In this paper, we considered a two-fluid flow in a horizontal channel and allowing for the effects of gravity, electrical fields, and surface tension. We derived a \(2\times 2\) system of nonlinear 1-D evolution equations by carrying out a fully nonlinear long-wave asymptotic analysis that describes wave amplitudes scaling with the channel thickness. The conditions under which solitary wave solutions exist were derived in the case of a lighter upper fluid (i.e. a Rayleigh–Taylor stable regime), and the role of the electric field was elucidated.

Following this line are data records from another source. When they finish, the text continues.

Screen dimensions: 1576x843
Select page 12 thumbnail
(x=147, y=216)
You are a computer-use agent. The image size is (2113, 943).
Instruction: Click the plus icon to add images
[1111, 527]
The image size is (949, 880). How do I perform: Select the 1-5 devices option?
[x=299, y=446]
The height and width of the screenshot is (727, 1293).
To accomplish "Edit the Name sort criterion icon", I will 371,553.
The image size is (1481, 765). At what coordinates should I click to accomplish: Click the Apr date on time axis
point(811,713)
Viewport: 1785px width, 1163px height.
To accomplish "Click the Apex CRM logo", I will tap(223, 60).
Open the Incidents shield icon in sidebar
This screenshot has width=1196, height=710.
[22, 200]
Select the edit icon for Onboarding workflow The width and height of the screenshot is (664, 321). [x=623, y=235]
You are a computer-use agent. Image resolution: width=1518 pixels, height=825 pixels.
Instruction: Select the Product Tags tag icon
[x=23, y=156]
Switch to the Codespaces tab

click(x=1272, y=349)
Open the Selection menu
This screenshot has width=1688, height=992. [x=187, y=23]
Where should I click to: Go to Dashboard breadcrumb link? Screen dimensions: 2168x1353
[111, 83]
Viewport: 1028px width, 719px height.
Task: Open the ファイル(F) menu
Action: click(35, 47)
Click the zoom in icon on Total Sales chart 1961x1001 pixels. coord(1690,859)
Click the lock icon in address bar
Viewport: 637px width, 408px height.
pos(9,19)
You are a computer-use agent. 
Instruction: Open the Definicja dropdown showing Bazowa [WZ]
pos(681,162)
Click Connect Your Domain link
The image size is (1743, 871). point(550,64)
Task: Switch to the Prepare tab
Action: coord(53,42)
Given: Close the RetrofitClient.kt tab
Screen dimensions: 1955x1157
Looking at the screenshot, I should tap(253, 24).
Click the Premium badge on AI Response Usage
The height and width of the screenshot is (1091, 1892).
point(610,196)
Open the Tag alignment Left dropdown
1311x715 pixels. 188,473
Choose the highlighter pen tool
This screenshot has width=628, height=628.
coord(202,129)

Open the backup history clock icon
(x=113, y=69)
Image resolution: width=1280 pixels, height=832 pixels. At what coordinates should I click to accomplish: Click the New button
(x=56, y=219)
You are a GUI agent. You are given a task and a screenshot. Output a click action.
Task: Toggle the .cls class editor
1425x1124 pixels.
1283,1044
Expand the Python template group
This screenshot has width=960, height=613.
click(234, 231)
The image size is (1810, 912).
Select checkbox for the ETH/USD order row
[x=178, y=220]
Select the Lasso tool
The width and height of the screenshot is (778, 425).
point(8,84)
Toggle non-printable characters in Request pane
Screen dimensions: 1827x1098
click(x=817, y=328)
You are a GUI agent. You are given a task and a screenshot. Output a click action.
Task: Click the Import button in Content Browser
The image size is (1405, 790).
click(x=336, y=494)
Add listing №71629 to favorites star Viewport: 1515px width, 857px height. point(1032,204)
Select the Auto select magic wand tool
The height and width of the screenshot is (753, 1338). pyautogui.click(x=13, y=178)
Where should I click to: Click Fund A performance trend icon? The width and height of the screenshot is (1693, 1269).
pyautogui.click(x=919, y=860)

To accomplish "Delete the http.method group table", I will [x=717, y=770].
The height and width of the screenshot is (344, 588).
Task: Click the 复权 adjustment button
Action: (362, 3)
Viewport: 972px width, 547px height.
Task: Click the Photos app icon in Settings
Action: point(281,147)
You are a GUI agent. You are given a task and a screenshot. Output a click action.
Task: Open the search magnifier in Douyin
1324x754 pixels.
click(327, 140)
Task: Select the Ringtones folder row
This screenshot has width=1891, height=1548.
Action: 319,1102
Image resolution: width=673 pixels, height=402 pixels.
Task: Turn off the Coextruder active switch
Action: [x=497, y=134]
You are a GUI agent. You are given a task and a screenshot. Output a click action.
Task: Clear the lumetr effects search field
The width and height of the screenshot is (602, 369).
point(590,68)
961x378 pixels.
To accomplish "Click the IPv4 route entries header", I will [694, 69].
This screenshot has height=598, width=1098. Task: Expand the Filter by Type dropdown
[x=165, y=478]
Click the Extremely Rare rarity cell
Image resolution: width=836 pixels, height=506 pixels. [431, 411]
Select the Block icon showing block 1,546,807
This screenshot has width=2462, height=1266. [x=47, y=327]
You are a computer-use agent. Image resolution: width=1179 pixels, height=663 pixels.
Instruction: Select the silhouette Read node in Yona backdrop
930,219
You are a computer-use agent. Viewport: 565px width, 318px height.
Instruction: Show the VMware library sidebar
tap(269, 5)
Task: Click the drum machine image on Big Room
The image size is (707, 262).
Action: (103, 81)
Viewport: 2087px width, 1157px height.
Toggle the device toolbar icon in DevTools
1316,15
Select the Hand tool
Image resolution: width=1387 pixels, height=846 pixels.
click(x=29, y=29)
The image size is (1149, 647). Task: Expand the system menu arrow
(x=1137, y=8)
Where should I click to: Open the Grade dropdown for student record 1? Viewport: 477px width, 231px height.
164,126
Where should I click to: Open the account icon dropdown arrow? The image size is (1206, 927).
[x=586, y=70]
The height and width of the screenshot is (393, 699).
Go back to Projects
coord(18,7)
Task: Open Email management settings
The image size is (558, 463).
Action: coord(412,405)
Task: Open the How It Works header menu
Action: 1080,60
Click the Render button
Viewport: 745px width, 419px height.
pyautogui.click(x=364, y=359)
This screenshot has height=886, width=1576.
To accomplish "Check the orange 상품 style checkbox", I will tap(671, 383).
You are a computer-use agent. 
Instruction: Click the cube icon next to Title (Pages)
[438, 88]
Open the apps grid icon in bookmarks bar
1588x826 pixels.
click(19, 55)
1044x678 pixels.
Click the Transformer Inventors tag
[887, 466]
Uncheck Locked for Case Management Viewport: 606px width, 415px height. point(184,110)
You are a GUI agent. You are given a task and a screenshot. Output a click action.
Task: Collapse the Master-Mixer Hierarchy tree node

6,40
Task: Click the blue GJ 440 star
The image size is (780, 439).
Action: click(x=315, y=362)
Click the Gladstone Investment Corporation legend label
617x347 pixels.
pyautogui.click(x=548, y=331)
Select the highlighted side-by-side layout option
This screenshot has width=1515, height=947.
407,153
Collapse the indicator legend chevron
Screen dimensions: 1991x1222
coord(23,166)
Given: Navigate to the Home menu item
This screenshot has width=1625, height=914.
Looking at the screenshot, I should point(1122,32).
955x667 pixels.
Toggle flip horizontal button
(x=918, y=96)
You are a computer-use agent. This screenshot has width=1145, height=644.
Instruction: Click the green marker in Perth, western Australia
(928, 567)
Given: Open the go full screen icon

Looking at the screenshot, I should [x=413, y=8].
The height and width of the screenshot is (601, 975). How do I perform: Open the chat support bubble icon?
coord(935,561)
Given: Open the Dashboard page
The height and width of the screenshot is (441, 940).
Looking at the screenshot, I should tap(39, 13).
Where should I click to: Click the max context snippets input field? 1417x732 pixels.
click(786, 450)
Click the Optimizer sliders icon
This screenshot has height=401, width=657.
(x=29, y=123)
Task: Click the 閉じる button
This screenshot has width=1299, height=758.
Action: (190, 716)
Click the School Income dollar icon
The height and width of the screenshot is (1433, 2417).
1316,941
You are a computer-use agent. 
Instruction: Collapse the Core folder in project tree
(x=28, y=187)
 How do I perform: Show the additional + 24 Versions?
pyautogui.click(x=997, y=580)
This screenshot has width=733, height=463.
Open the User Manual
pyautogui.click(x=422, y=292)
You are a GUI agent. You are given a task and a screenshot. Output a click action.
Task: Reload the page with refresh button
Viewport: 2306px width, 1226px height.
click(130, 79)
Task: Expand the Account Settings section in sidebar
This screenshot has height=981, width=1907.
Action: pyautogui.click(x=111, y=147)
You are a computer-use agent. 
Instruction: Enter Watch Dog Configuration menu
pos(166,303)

In the case when the upper fluid has negligible density (i.e. is hydrodynamically passive), and the lower fluid is a perfect conductor, it was shown that two solitary waves are always produced, an elevation and a depression wave, having the same speeds. Using the eigenvalues of the nonlinear flux matrix of the system, all travelling waves were classified to be locally elliptic or hyperbolic depending on whether the local eigenvalues are complex or real, respectively. The zero surface tension limit recovers the equations of [5], and the elliptic/hyperbolic diagnosis was extended to more general dielectric fluids where \(\epsilon _-\ne \infty \). Periodic travelling waves were also constructed and the relationship between amplitude and wave speed was investigated, prior to carrying out a linear stability analysis of both classes of non-uniform solutions. In general, depression solitary and periodic waves were found to be stable whereas elevation ones can be unstable if the surface tension parameter is not too large. Our results show, as expected that the presence of locally elliptic regions in the travelling waves produces instability, and a necessary condition for neutral stability is that the profiles are locally hyperbolic over the whole spatial period. Future directions include the investigation of disturbances that are longer than the basic period of travelling waves (modulational instabilities), and a more complete study of shock type solutions involving heteroclinic connections and their stability.